Although it is a well-known technique, MST is the least frequently performed procedure in epilepsy surgery (on the order of 0.6 %). It is difficult to assess the effectiveness of MST because the majority of the reports used MST in combination with resective surgery [116–118]. The use of MST as a stand-alone procedure has been reported by Schramm [119], Smith [120], and Whisler [121] with a seizure-free outcome of 5 %, 37.5 %, and 63 %, respectively. Tellez-Zenteno et al. [122] in a meta-analysis study concluded that MST has the lowest rate of long-term seizure-free outcome (16 %) among all epilepsy procedures.
Electrical Stimulation for Epilepsy
Advantages of electrical stimulation therapy for epilepsy include reversibility, adjustability and that inaccessible and multiple targets may be influenced.

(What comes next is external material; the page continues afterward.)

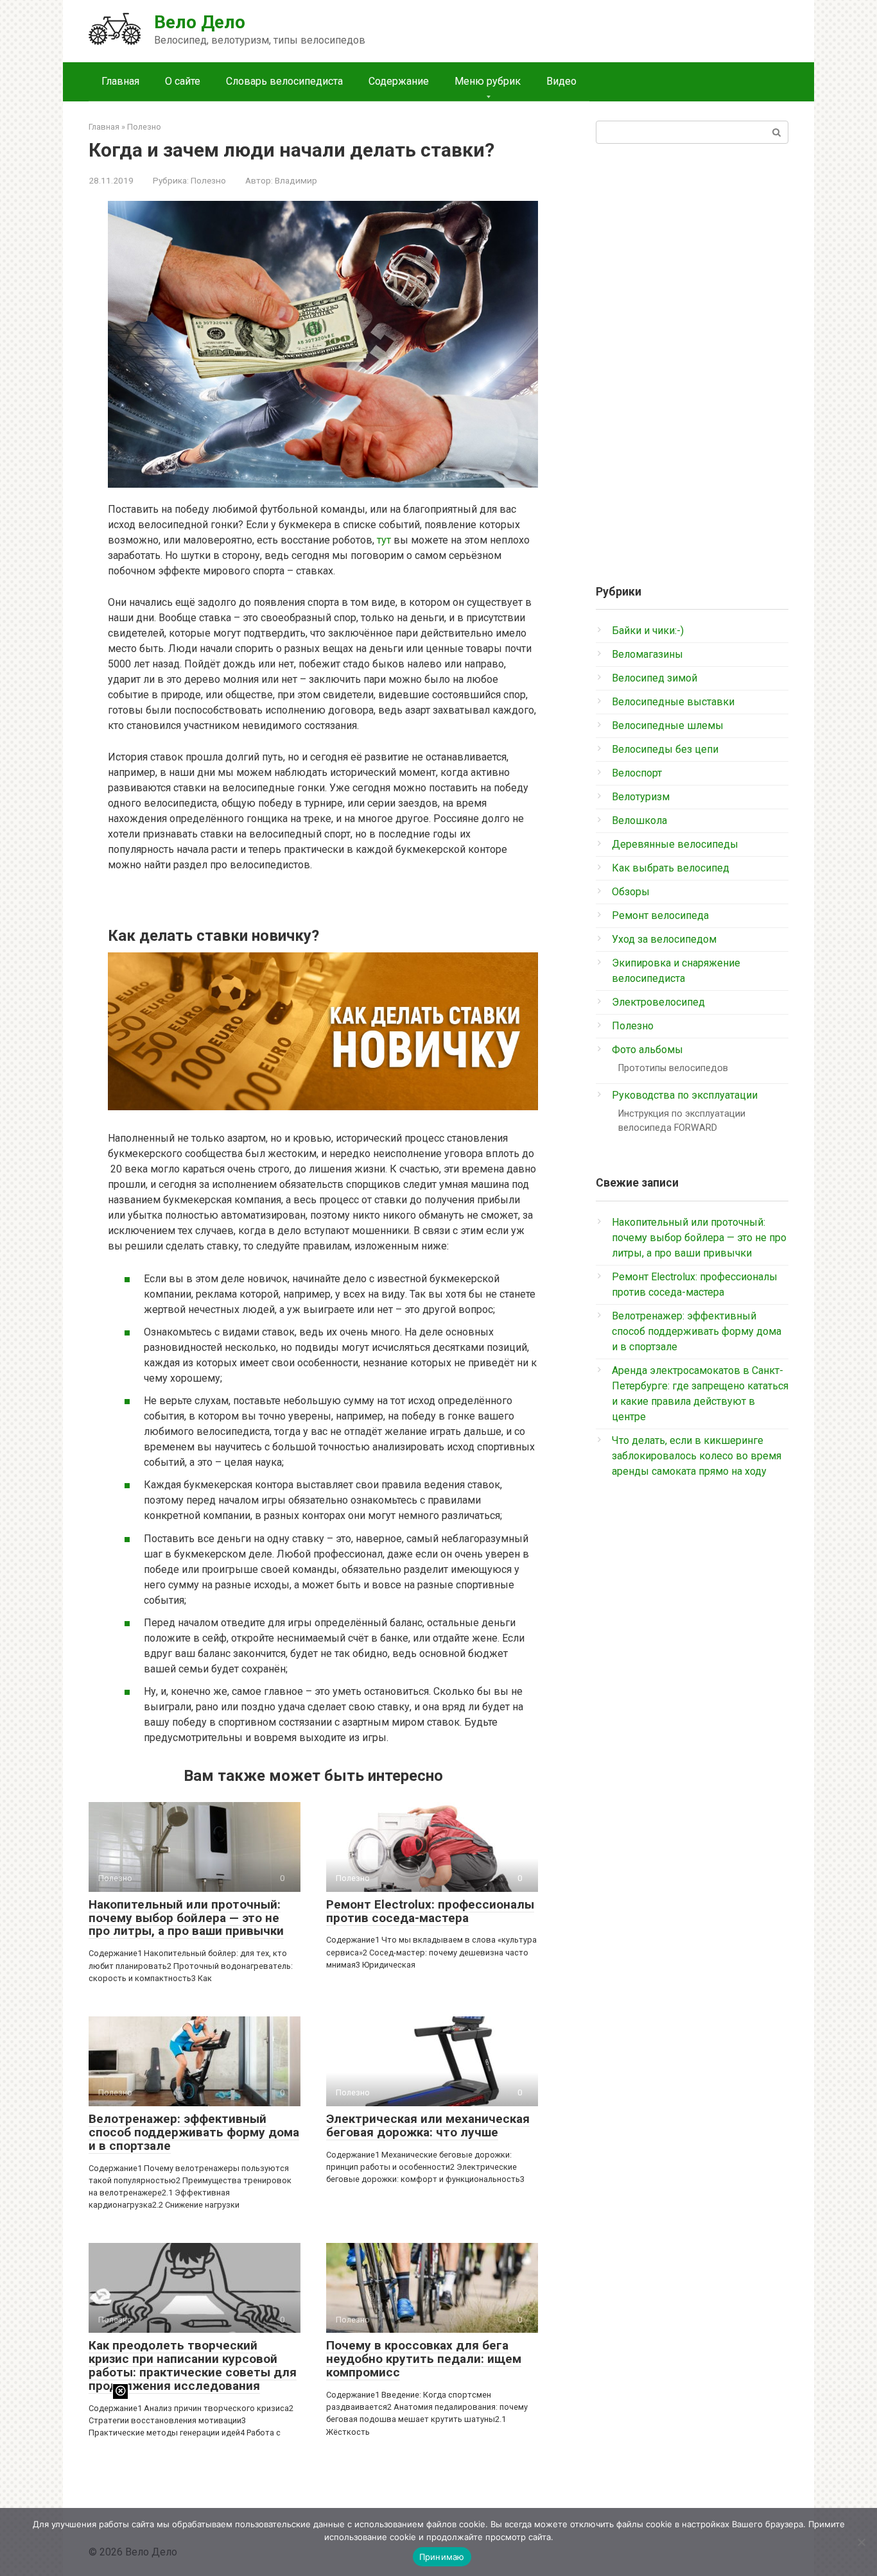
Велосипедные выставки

Presumably the stimulation disrupts the abnormal electrical “buildup” of the seizure, but both the mechanism and circuitry remain unclear.
Vagal Nerve Stimulation
Vagal nerve stimulation (VNS) had been known to ameliorate experimental seizure activity since the 1950s [123], and a series of clinical studies supported its utility in the mid- and late 1990s. In patients with primarily focal seizures, after VNS implant, patients were randomized between stimulation that was either “high” (“typical” and felt to be active) or “low” (low frequency and hypothesized to be ineffective). Blinding was not likely complete as some patients and observers may have intuited the group they were in. In the initial randomized study (n = 114), there was a 24.5 % reduction of seizures in the “high” stimulation group at 14 weeks—6 % in control [124]. In the 2nd study (n = 196) after 3 months, the seizure frequency declined 28 % in the “high” stimulation group—vs. 15 % in the “low” [125]. DeGiorgio et al. [126] reported on patients from this latter trial who were followed unblinded with “high” stimulation and reported a 45 % decrease at 1 year. Over 400 patients from early trials [127] were followed, and seizure reductions of 35 % at 1 year, 44 % at 2 years, and 44 % at 3 years were reported. Approval for the device was received for adjunctive treatment for intractable focal seizures in the United States in the late 1990s.